(Problem to work on)
Where the word "agent" shows up in a line below, that line is counted. State how many lines are counted, without any other words.

(Source material)
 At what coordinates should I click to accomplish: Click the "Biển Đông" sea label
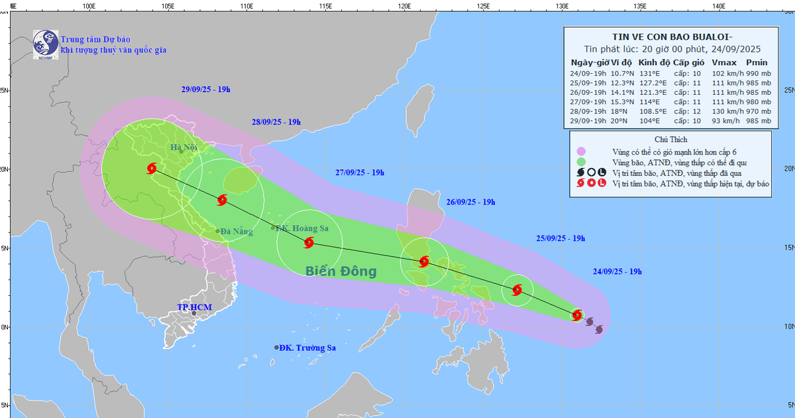(x=341, y=271)
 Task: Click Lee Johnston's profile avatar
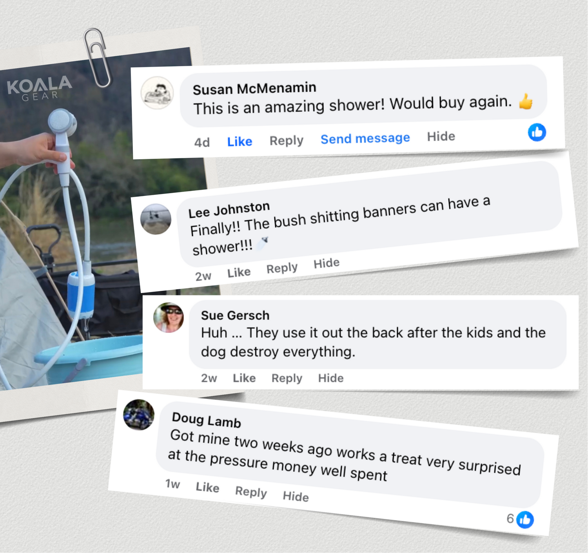(156, 219)
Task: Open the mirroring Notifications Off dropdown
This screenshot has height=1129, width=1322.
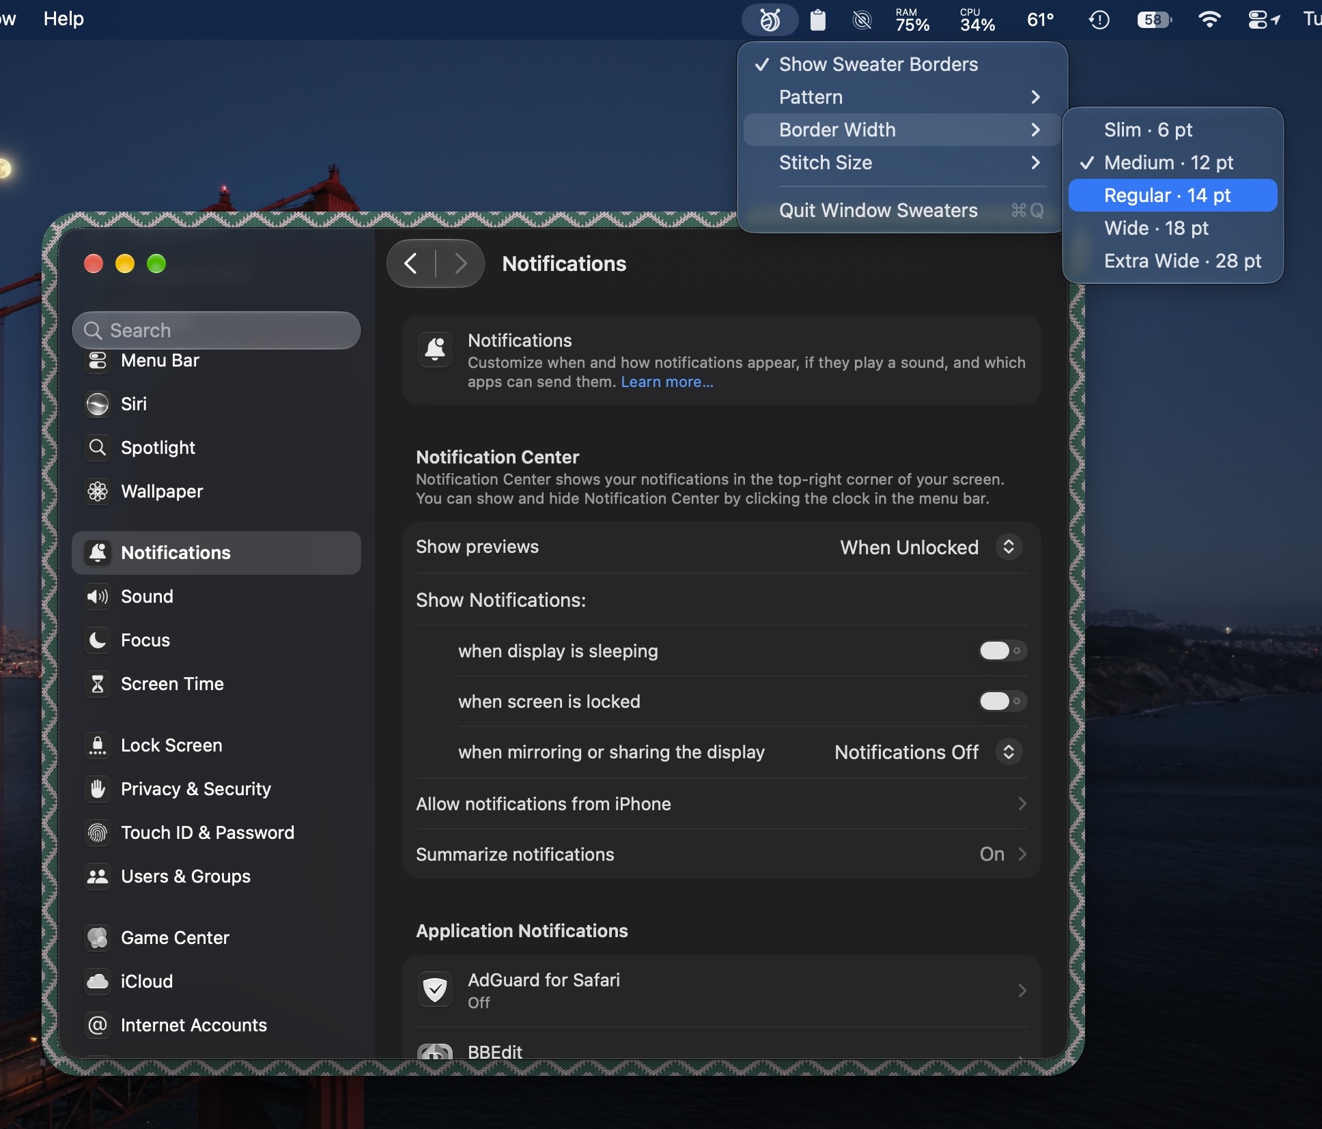Action: 928,752
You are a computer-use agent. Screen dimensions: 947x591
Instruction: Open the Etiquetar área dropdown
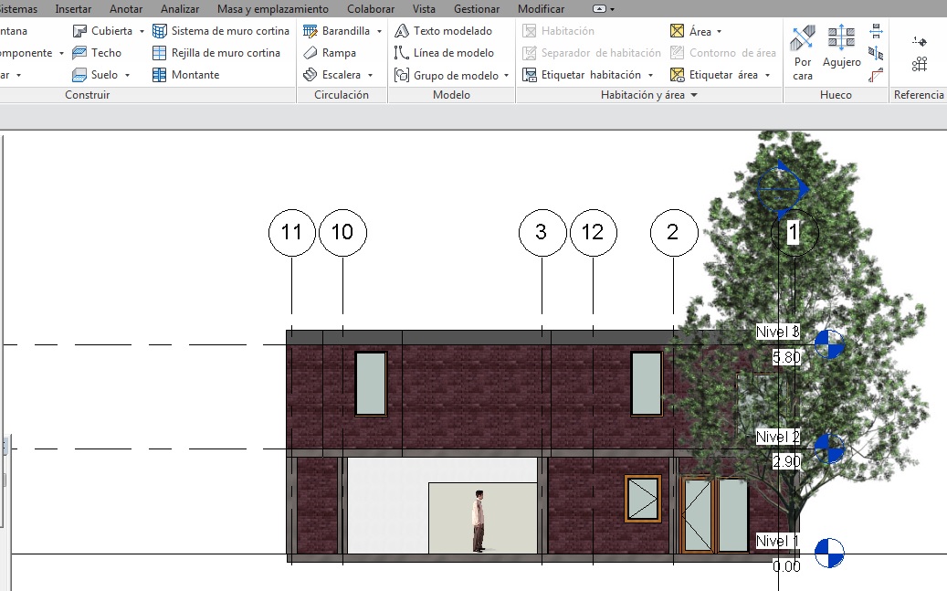(767, 76)
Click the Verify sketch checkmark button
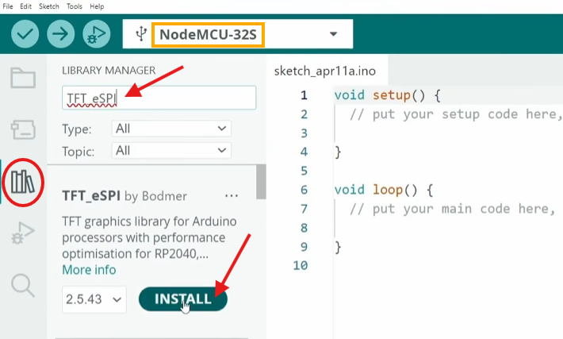This screenshot has height=339, width=563. pos(26,34)
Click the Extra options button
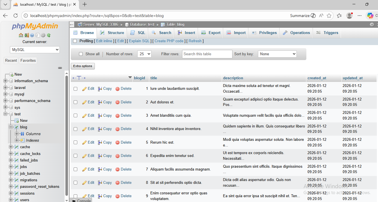Image resolution: width=378 pixels, height=202 pixels. pos(83,66)
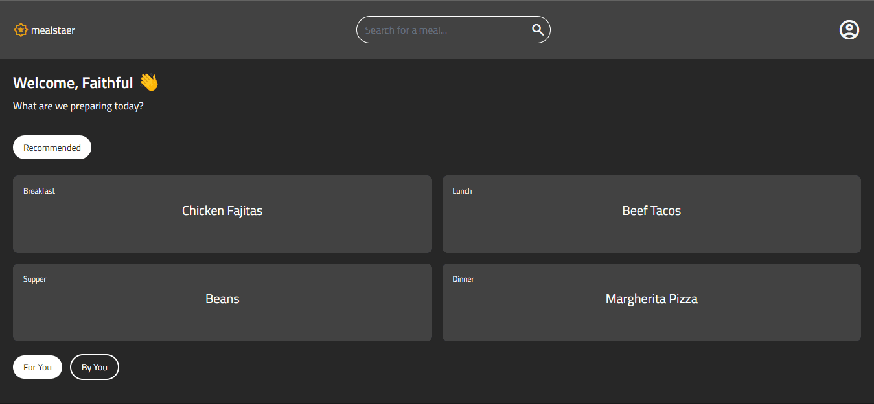Open the Beef Tacos meal title

pos(651,210)
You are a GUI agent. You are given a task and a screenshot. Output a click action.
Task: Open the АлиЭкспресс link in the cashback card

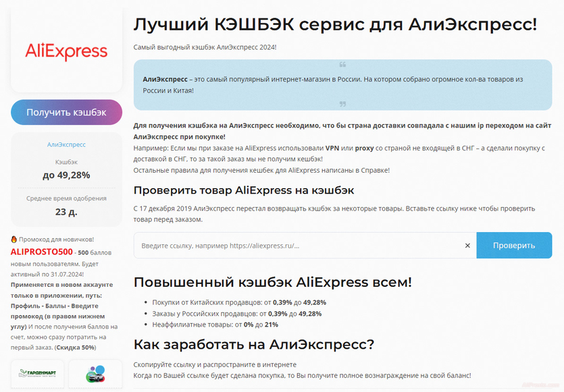coord(66,144)
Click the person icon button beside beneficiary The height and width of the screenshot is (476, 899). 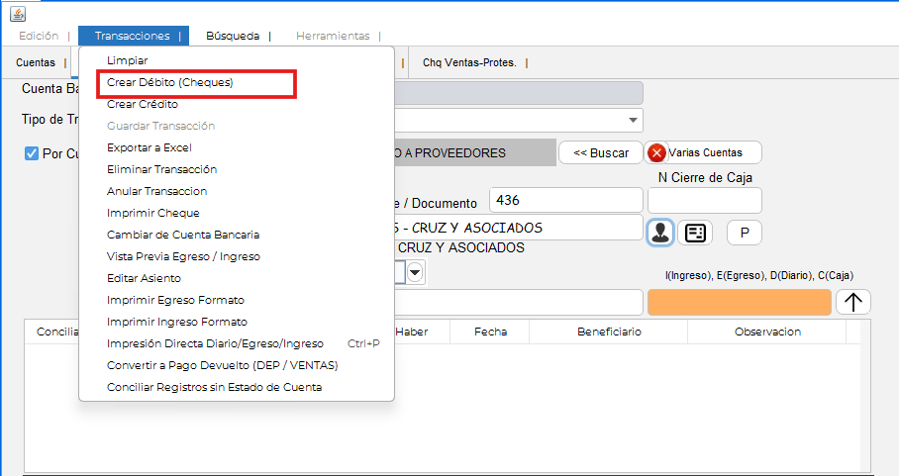click(x=660, y=233)
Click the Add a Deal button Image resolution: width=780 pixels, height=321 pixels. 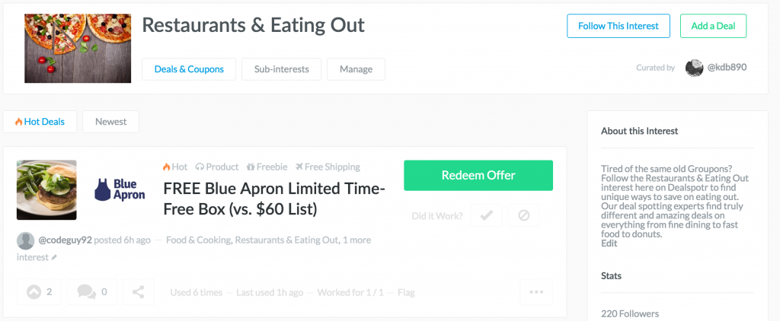[x=713, y=26]
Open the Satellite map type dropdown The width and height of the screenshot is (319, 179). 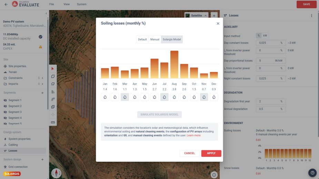[x=197, y=16]
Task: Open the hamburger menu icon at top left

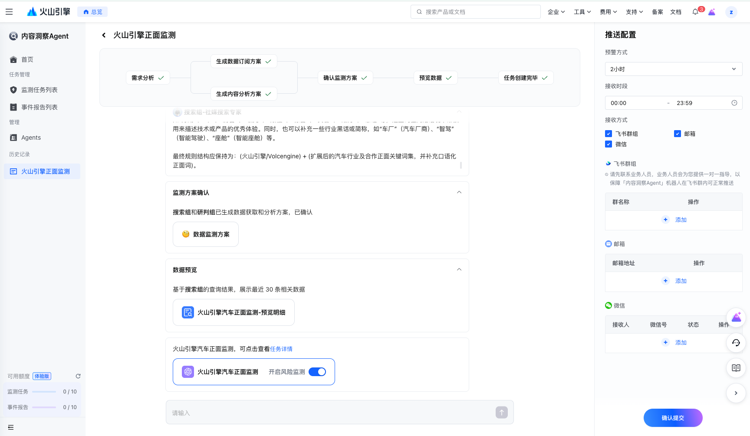Action: point(9,12)
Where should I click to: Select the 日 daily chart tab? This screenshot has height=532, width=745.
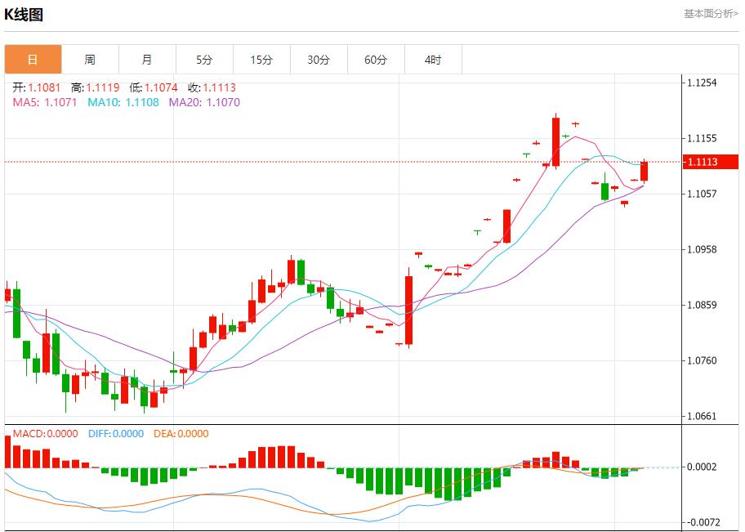[x=33, y=60]
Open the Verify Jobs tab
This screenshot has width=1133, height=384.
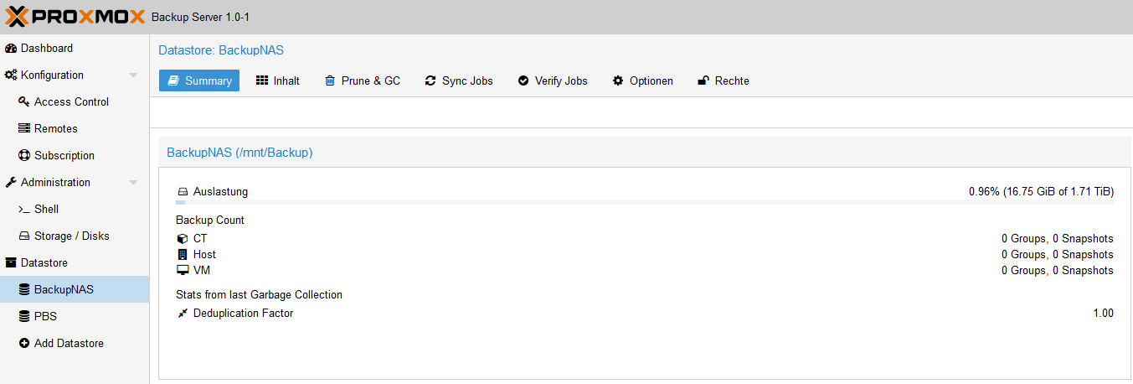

(Exercise result)
2